Quem sabe, num universo hipotético (e amaldiçoado), se a vida fosse filme, tal como aqueles especiais de Natal em que um mesmo dia é repetido ao paroxismo e, ao invés de termos um único dia em looping, vivêssemos 2020 repetindo-se infinitamente. Qual lição aprenderíamos? No instante em que a contagem regressiva para o fim do ano se encerrasse, logo na iminência do pular das ondas, o dia 1º de janeiro de 2020 volta, triunfante. Ao abrir os olhos, a mesma roupa de Réveillon acomodada ao corpo saudaria o velho local da virada. Uma dúvida severa se abateria: "bebi demais"? Ou até "De onde veio tanta gente"? — e todo mundo te diria estar faltando alguns parafusos, no meio do ano tentaria mudar algumas coisas ao seu redor.

Nesse cenário fantasioso, quantas pessoas estariam na mesma condição? Apenas um sujeito, uma família, ou todo o Brasil? A meu ver, essa hipótese (quase cruel) interessa para imaginar se nossas escolhas seriam as mesmas. Cientes dos quase 200 mil mortos após 10 meses de pandemia, a sugestão de gripezinha continuaria a fazer sentido em março? Diante do marasmo do governo Federal para obter vacinas, a dicotomia entre economia e saúde ainda se sustentaria?
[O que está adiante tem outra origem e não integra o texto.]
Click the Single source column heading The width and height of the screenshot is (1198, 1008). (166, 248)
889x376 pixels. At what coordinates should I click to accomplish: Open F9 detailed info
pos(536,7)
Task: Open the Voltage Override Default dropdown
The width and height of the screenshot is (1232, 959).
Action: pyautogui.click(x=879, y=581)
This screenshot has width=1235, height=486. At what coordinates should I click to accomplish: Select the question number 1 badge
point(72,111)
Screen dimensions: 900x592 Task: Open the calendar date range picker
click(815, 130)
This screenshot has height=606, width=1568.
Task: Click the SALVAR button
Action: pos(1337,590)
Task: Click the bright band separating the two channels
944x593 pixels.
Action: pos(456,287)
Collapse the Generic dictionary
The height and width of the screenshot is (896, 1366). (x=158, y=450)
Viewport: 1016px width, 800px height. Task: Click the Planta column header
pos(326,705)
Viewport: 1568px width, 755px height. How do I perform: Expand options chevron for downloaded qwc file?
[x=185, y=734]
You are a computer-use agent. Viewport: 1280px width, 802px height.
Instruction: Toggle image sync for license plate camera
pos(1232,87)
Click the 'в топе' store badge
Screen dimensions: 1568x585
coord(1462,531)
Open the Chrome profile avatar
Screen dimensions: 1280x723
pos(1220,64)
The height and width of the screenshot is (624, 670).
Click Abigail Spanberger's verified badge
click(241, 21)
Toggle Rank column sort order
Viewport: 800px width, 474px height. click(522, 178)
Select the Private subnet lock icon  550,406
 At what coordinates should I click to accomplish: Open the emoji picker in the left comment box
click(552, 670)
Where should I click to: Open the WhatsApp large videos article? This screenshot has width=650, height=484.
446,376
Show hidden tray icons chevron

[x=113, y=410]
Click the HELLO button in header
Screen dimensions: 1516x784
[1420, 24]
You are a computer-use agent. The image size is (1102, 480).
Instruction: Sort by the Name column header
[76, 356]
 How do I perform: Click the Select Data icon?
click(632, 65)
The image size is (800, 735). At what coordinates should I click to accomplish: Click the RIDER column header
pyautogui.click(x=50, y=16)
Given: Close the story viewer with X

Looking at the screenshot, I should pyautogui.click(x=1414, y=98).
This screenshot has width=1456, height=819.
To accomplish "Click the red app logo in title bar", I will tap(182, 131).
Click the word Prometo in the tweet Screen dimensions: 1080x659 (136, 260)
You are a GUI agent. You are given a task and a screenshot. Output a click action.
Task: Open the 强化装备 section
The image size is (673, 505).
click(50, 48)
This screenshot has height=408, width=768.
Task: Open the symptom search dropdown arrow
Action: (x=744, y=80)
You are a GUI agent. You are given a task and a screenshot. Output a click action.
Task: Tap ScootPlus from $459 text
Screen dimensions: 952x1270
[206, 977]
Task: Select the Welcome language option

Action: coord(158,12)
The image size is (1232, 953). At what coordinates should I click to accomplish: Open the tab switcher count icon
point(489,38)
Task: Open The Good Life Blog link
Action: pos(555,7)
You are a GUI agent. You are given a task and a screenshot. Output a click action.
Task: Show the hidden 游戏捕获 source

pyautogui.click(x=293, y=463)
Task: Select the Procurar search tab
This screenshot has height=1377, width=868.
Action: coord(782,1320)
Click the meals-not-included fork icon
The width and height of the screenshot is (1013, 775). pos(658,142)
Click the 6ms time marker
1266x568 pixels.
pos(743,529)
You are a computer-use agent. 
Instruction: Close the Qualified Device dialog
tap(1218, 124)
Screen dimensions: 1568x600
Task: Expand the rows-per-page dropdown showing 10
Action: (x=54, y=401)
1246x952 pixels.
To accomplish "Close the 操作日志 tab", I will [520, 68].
Após as aproximações com o chamado "centrão", como sugerir alguma coerência para os atos antidemocráticos pedindo o fechamento do congresso?

Esse exercício fictício pode conferir uma espécie de olhar crítico às decisões políticas e sociais que tomamos ao longo do ano. Voltar ao passado sabendo do futuro é, afinal, uma oportunidade impossível, mas intelectualmente estimulante. De toda forma, quem quer que viajasse no tempo provavelmente não perderia tanto tempo limpando com álcool o saco de arroz e privilegiaria a visita a parentes e amigos antes da declaração da pandemia.

A abundância retrospectiva nos faz ter a certeza da excepcionalidade de 2020. Até recentemente, ainda era possível ouvir em algumas rodas de conversa que o ano de 2013 não havia terminado, ele se estendia, ambicioso, pela cronologia da década. Quiçá 2020 se transformará no novo marco temporal que marcará decisões, rumos e entraves políticos, econômicos e sociais por mais anos do que se supunha em 31 de dezembro de 2019. De toda forma, muitas retrospectivas ainda nos aguardam para digerir, mapear e refletir sobre tudo e tanto que nos atravessou.